Nov. 19 (Bloomberg) -- Cocoa supplies may outpace demand for a third year if the weather is favorable for global crops, according to Judy Ganes-Chase, the president of J. Ganes Consulting LLC.
“The balance can swing from a shallow deficit of 11,000 metric tons to a surplus of as much as 138,000 tons if the weather is fine,” she said during an interview today in Abengourou, Ivory Coast. “I wouldn’t be surprised if we ended the season in a surplus yet again.”
In the season started Oct. 1, production will total 4.05 million to 4.2 million tons, up from 3.99 million a year earlier, Ganes-Chase estimates. Bean processing will rise 2.5 percent to 4.02 million tons after contracting 0.15 percent last season, she said.

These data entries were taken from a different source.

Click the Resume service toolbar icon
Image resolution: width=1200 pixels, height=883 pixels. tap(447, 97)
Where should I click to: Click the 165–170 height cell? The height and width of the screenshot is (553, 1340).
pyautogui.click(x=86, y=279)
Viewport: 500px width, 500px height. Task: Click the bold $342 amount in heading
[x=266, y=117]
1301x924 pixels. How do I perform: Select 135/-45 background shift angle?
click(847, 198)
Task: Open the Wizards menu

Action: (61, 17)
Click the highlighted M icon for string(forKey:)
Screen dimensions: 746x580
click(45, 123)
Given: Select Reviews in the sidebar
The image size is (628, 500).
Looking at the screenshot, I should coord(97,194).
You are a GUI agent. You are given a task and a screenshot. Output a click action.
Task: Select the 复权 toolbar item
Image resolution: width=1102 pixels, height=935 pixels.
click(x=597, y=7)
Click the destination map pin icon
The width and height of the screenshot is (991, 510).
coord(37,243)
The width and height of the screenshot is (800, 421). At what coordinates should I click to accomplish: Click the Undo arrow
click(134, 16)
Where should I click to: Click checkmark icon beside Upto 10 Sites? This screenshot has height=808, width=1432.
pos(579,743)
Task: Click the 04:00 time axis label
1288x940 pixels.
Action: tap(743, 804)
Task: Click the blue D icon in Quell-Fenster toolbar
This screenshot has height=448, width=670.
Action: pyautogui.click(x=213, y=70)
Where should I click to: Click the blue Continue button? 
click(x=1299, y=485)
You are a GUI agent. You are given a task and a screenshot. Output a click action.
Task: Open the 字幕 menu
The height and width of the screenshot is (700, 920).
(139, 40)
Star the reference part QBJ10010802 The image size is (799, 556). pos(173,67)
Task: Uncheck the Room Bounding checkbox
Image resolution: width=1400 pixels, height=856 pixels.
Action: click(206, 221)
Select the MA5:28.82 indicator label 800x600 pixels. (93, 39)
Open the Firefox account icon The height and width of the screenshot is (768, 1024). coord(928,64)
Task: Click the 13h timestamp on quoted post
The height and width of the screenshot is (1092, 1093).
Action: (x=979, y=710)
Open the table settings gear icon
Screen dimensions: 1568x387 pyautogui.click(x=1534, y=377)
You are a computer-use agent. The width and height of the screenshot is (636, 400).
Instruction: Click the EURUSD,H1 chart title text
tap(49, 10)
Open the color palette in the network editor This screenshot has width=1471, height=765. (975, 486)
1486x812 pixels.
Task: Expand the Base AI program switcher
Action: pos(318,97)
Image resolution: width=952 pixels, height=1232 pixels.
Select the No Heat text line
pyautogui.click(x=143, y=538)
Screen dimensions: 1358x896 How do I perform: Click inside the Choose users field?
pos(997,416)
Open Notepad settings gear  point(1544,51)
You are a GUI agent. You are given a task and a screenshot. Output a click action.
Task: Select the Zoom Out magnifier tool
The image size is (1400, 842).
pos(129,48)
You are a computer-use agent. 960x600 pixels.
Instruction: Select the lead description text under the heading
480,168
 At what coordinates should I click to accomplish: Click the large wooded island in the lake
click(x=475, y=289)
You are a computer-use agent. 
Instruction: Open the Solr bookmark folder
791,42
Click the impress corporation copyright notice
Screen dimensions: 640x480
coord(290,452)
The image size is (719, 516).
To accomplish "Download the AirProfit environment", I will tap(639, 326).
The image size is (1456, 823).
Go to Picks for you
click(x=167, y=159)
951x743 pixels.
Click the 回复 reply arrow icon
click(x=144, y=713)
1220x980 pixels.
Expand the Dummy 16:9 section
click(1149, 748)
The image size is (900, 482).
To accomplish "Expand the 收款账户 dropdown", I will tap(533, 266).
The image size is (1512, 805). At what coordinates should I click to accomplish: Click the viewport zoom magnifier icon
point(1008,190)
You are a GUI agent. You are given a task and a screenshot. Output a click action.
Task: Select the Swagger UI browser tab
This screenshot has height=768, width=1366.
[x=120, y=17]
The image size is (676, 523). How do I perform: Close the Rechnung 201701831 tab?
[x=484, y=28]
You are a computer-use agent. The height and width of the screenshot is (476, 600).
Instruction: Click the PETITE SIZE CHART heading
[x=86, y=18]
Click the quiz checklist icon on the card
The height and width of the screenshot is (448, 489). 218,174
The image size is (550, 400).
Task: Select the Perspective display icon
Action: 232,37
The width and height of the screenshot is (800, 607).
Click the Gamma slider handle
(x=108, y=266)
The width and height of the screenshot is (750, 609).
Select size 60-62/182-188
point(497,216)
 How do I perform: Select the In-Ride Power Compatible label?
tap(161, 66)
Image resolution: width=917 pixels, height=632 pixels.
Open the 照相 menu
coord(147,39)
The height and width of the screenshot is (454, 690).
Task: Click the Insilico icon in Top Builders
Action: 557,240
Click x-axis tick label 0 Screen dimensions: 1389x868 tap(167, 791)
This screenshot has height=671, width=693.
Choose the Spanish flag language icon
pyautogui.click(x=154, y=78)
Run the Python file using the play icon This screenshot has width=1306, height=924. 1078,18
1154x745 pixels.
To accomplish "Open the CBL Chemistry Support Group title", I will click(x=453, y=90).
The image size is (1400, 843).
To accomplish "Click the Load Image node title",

Cocoa will average $2,200 a ton to $2,250 this season, Ganes-Chase forecast. Prices will be supported even as supplies increase by a rebound in demand and political turmoil in Ivory Coast, the world’s biggest producer, she said.
Useage by bean processors will probably grow because of increased profitability, Ganes-Chase said. The so-called combined ratio, which measures the price of cocoa butter and powder relative to that of beans, has risen above 3, a level that starts becoming more attractive for grinders to turn factories back on, she said.